To me this feels like Nvidia is once more set to preempt a Radeon launch with its own new card, which might give us a bit of an indication when AMD might release its Navi-based RX 5600 and RX 5500 graphics cards, and also their potential performance range too. At the moment we still don’t know a huge amount about the specs of the Navi 14 GPUs AMD is going to release into the wild. We’ve seen benchmark appearances of at least three different SKUs – using 3GB, 4GB, and 8GB of VRAM – all using the same AMD graphics silicon.

What the CompuBench info doesn’t tell us is the actual makeup of the chips themselves.

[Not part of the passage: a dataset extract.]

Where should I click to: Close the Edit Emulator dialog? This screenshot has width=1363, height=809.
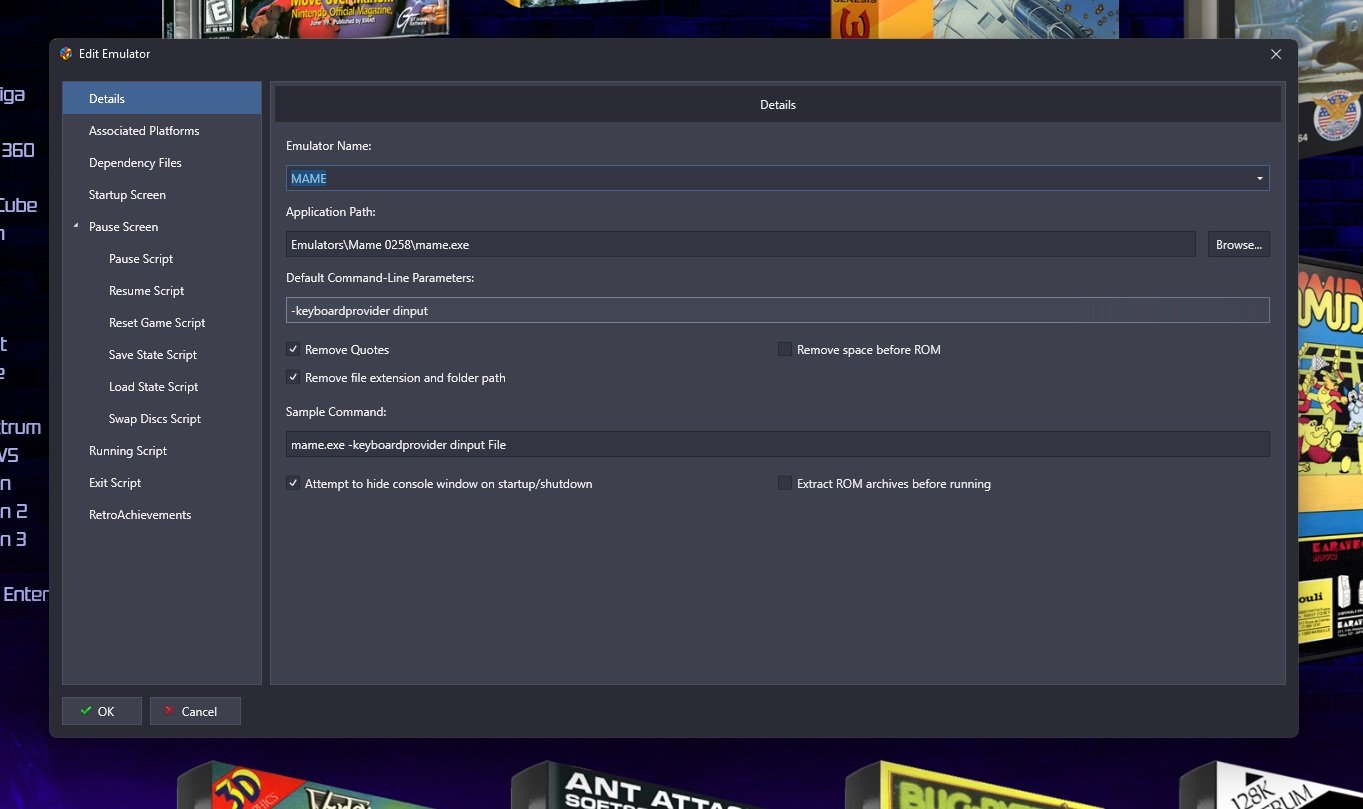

They report a maximum of 24 compute units, and therefore a potential for the RX 5600 XT to arrive rocking 1,536 RDNA cores, with a maximum clock speed of 1,900MH. But there could well be cut-down versions of the same GPUs using the different amounts of video memory that have been mentioned before.

But with Nvidia potentially releasing a GTX 1650 Ti for less than $200 in October that might indicate some GeForce concern about the expected performance of at least one of the Navi 14 graphics cards rocking up around the same price and maybe giving its current mainstream lineup a bit of a shoeing. That could give us an RX 5500 for under $200 but with performance well above the current GTX 1650, and an RX 5600 rivals the top 16-series cards.

Nvidia TU116 GPU

There are a couple of options for Nvidia to kit out the GTX 1650 Ti – either it uses the full version of the TU117 GPU running the straight GTX 1650, or a cut-down iteration of the TU116 GPU used in the GTX 1660 and 1660 Ti cards.

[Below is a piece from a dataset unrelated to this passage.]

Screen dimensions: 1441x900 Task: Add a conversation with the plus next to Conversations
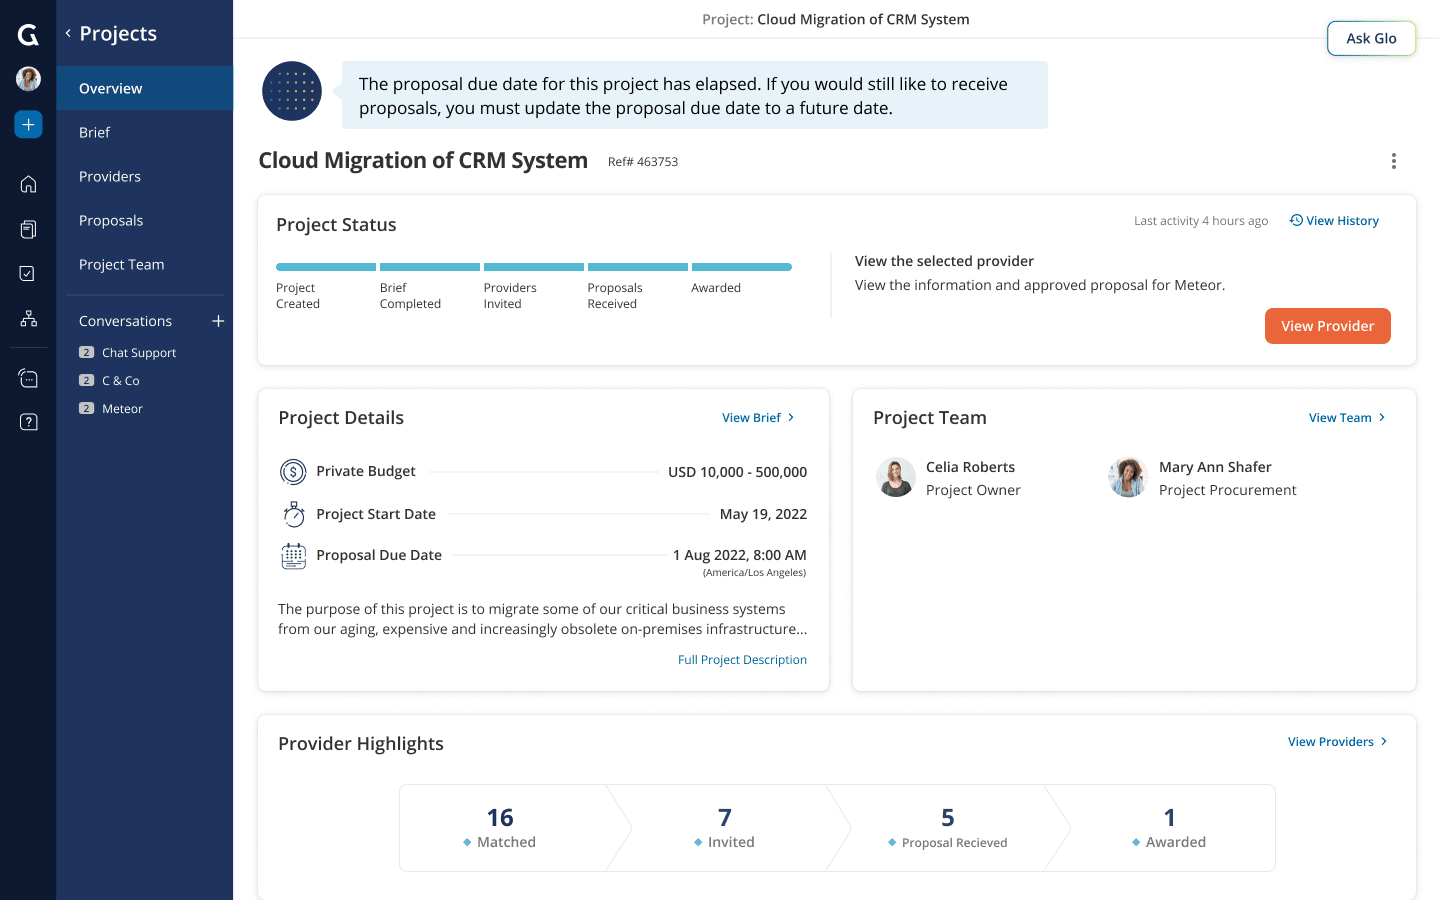218,320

That would give it 1,024 CUDA cores with a TU117 chip, or if Nvidia needs to squeeze a bit more performance out of this new card the TU116 GPU could deliver 1,280 or 1,152 CUDA cores. Which Turing chip it ends up kitting the GTX 1650 Ti out with will indicate where it thinks the competition is going to be.

These rumours then suggest to me the two graphics card heavyweights are lining up to trade blows at the mainstream level around October and November this year. Just in time for Christmas and the blackest of all Fridays.

Which would be great news for all us PC gamers. For too long we’ve had to make do with super high-end graphics card releases – I love a shiny enthusiast card as much as the next nerd, but they’re way beyond the stretched wallets of most of us. What’s coming later on this year should see affordable GPUs hitting the shelves offering higher gaming performance than we’ve ever seen at these mainstream pricepoints.